We also visited Budapest’s Terror Museum which documents what life was like when they went from a democracy to being controlled by the Nazis during World War II and then the following 40 years under the Communistic regime. From a presentation standpoint, I don’t think I have been more impressed with any other museum in Europe. It has been transformed into a museum from the torture and administrative building used by both the Nazis and Communists. It uses high-tech, highly conceptual, engaging exhibits, and chilling video interviews.
Haley and I knew and have seen much on the Nazis but have not really had any real experiences with Communism. It made me feel very fortunate to be born in a democratic society. From the tank at the entrance to the torture cells in the basement to the photos of people still alive who did all this at the exit. Yes – at the exit they have a section called “Victimizers” where they show pictures of the Nazis and Communists party members who were responsible in some form or fashion for all the torture ordered at the building.
I also found their exhibit on religion especially fascinating. While it seems obvious now, I had not realized how Nazis and Communists were both so atheistic.
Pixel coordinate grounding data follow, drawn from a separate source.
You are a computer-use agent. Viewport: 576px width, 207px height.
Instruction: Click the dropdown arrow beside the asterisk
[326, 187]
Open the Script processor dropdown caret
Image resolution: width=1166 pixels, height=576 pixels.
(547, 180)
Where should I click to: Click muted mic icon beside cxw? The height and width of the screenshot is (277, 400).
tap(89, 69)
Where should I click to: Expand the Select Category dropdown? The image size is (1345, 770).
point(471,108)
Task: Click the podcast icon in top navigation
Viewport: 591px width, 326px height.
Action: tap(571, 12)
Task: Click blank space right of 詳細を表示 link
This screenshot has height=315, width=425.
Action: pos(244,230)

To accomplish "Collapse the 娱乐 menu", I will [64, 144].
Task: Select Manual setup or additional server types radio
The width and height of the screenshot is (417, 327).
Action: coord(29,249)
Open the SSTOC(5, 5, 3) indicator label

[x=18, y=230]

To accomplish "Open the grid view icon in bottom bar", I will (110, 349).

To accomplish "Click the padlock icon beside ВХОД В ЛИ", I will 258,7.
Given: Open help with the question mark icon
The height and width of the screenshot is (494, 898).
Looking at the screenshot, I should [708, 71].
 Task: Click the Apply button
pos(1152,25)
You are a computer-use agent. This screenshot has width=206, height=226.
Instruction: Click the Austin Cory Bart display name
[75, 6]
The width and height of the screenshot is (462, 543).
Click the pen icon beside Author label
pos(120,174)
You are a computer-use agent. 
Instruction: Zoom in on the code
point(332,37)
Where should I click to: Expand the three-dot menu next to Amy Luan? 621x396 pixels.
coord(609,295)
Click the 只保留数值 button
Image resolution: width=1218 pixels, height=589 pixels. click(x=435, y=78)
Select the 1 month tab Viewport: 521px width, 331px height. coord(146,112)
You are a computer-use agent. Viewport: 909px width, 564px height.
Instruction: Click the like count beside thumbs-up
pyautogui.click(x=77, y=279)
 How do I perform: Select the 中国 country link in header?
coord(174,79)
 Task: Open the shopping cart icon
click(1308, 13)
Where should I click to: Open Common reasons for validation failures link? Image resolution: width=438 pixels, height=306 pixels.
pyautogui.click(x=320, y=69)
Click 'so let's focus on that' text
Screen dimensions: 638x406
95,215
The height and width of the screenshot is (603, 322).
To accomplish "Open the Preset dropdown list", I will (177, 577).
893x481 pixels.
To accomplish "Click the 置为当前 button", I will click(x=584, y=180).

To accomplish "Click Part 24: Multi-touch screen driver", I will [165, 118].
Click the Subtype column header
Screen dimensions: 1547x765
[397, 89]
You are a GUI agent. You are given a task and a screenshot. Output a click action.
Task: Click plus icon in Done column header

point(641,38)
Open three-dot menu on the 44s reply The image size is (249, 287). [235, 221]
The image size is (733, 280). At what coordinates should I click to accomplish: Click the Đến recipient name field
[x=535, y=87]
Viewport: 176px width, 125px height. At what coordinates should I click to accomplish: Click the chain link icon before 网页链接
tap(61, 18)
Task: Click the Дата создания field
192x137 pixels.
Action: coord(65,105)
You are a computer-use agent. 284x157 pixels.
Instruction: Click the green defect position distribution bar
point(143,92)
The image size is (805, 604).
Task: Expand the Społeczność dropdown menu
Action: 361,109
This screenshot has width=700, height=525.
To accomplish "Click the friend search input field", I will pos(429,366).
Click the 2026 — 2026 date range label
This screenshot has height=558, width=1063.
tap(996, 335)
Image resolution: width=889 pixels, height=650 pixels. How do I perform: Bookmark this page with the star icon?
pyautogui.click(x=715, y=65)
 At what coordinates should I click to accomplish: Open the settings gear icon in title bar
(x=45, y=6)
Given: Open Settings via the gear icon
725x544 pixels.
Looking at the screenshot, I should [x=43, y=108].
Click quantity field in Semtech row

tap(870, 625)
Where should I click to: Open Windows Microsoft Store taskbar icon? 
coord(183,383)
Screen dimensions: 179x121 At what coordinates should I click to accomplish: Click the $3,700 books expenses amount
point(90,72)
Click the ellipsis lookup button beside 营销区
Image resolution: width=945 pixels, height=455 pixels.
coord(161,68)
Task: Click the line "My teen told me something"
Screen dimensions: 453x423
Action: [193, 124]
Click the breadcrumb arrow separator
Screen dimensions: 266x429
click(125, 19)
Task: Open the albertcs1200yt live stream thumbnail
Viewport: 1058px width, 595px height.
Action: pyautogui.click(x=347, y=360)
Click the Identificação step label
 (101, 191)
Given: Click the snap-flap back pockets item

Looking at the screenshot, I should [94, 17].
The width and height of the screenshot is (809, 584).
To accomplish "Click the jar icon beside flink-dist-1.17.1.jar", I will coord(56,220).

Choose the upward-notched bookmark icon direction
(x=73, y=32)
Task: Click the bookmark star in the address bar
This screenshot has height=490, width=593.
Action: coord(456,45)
“Both Nazism – promoting racial war – and Communism – advocating class war – regarded religion as their enemy. Both the Nazis and the Communists replaced God with their own leaders. They swore allegiance to their leader, went into battle in his name, and surrounded his person with rituals befitting an idol. They persecuted religion, the faithful and the churches, because religious teaching was diametrically opposed to Nazi and Communist ideologies.”